No es la leche la que causa cálculos, sino la falta de agua y el exceso de sal.

Un cálculo renal puede ser tan pequeño como un grano de arena… pero causar un dolor tan intenso como el de un parto.
¿Qué son exactamente los cálculos renales?
Los cálculos renales, también conocidos como litiasis renal o “piedras en los riñones”, son formaciones sólidas compuestas por minerales y sales que se acumulan en el sistema urinario. Se producen cuando ciertos compuestos presentes en la orina —como el calcio, el oxalato, el ácido úrico o la cistina— se concentran en exceso y comienzan a cristalizar. Si estos cristales no se eliminan a tiempo, se agrupan y forman pequeños cálculos que pueden desplazarse por las vías urinarias.
Dependiendo de su tamaño y forma, pueden quedarse en el riñón o moverse hacia los uréteres, causando obstrucciones, infecciones o dolor intenso conocido como cólico renal.

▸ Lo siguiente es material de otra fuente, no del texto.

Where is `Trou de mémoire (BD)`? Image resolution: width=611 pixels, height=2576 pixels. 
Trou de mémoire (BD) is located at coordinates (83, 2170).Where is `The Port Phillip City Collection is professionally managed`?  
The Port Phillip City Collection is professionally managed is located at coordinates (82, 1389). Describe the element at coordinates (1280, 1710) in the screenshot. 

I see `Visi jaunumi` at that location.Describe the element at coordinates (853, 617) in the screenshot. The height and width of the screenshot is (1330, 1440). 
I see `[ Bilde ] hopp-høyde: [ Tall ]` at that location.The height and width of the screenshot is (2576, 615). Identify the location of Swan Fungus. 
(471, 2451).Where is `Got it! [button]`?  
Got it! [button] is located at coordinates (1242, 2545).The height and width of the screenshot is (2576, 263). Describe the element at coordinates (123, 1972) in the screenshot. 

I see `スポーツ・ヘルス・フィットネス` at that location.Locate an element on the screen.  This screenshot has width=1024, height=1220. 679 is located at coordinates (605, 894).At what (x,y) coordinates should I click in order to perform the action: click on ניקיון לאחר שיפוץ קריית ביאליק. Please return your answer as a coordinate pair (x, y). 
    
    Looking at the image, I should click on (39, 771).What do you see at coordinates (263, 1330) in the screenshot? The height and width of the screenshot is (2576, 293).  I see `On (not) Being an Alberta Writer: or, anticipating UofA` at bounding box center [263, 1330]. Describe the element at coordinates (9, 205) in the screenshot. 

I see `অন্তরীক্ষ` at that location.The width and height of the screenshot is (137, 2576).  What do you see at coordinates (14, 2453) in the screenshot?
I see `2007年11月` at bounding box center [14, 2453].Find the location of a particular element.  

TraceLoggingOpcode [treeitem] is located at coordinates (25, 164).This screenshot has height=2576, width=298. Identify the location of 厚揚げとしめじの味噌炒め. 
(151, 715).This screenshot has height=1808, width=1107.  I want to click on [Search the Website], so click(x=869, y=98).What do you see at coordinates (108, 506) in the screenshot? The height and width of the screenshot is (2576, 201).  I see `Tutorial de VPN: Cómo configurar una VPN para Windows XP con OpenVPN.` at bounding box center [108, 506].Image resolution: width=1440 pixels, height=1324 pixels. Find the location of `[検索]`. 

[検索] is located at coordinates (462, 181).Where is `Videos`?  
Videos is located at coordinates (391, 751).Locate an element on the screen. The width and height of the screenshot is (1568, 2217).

Aunque algunos cálculos pueden eliminarse de forma natural, otros requieren tratamiento médico o quirúrgico.
¿Qué causa la formación de cálculos renales?
Hay múltiples factores que pueden favorecer la formación de cálculos:
- Deshidratación: La orina se vuelve más concentrada, facilitando que los minerales se cristalicen.
- Alimentación rica en sal, proteínas animales y azúcares: Aumenta la excreción de calcio y ácido úrico.
- Trastornos metabólicos: Como hiperparatiroidismo, gota o acidosis tubular renal.
- Predisposición genética: Tener familiares que hayan sufrido cálculos renales aumenta el riesgo.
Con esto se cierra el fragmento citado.